Fri July 21, 5:00 pm - 8:00 pm

Part of the Community Arts Space: Art is Change

FREE REGISTRATION

Join Waterloo Architecture students, faculty and alumni for a 50th anniversary celebration of the School. Visitors are welcome to engage in a dialogue regarding their What Makes a Space a Place? outdoor plaza installation.

About Waterloo Architecture

Led by Jonathan Friedman of PARTISANS Architects, a team of Waterloo Architecture students will create a site-specific built installation on the Gardiner’s outdoor plaza. Coinciding with Waterloo Architecture’s 50th anniversary, visitors will be invited to embellish colourful benches with mosaic tile as part of a month-long communal art-making activation exploring the scarcity of meaningful public space in Toronto.

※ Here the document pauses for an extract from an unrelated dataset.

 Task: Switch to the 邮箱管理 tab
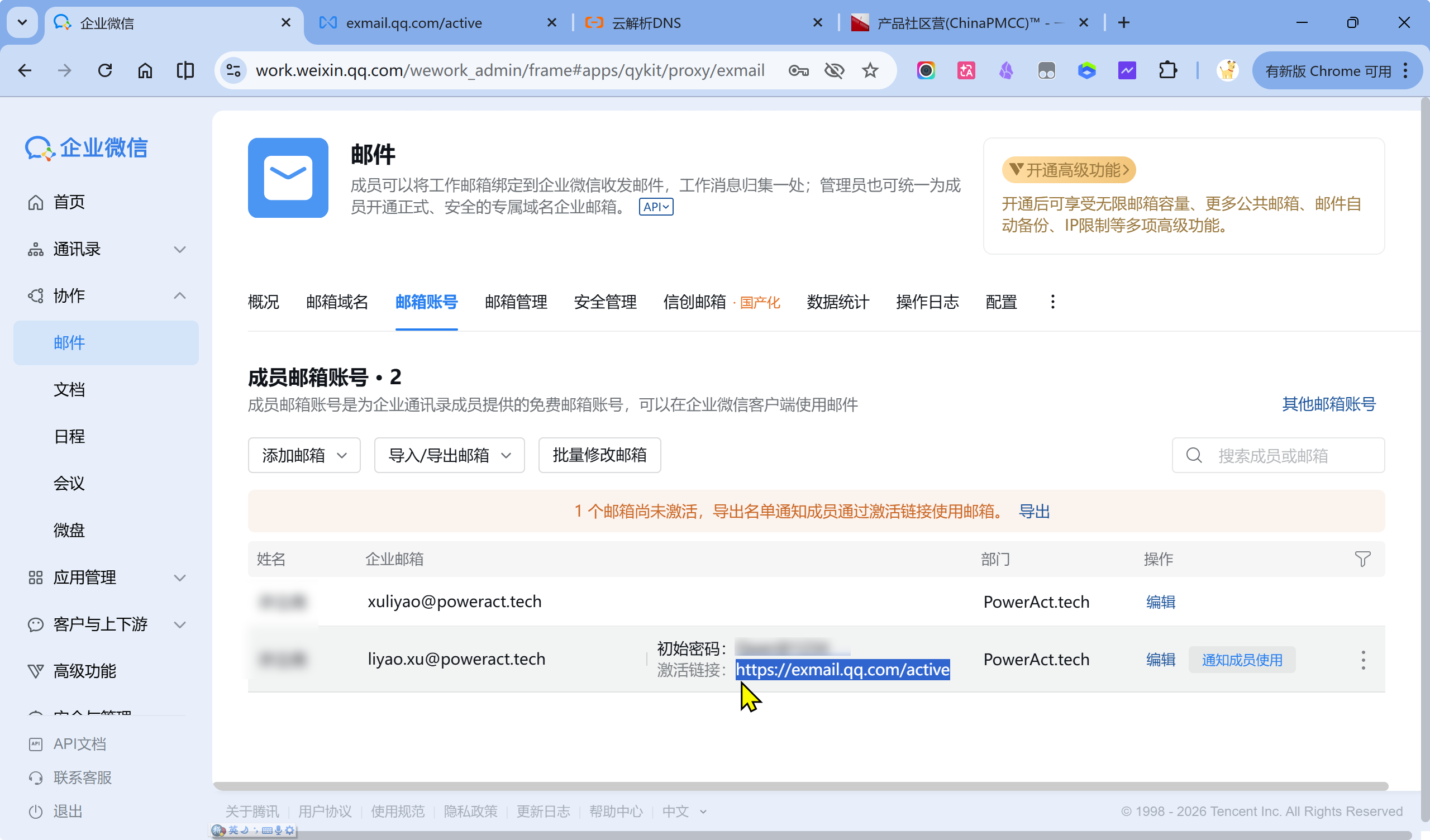point(516,302)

A series of discussions and activations will engage the public in this ongoing dialogue throughout the month of July.

Originating as a graduate elective course taught by Friedman in the winter of 2017, graduate students from the University of Waterloo’s School of Architecture were tasked with activating the Gardiner’s outdoor plaza with a site-specific built installation. The course focused on three key areas of architectural investigation: materiality (linking traditional methods with new technologies); the site (an opportunity to engage with the building, the forecourt and the public realm in a meaningful and thoughtful way); and the poetics of space (the opportunity to create a poetic and provocative piece of art and design). In the process, the students have had the opportunity to examine the importance of civic space and to engage directly in the act of city building.

What Makes a Space a Place? was led by the following graduate students (listed in alphabetical order): Negar Behzad, Suhaib Bhatti, Golnaz Djamshidi, Alexandra Hucik, Carly Kandrack, Ali Mohebali, Cam Parkin, Fotini Pitoglou, Danielle Rosen, Pavel Tsolov, and Anqi Zhang.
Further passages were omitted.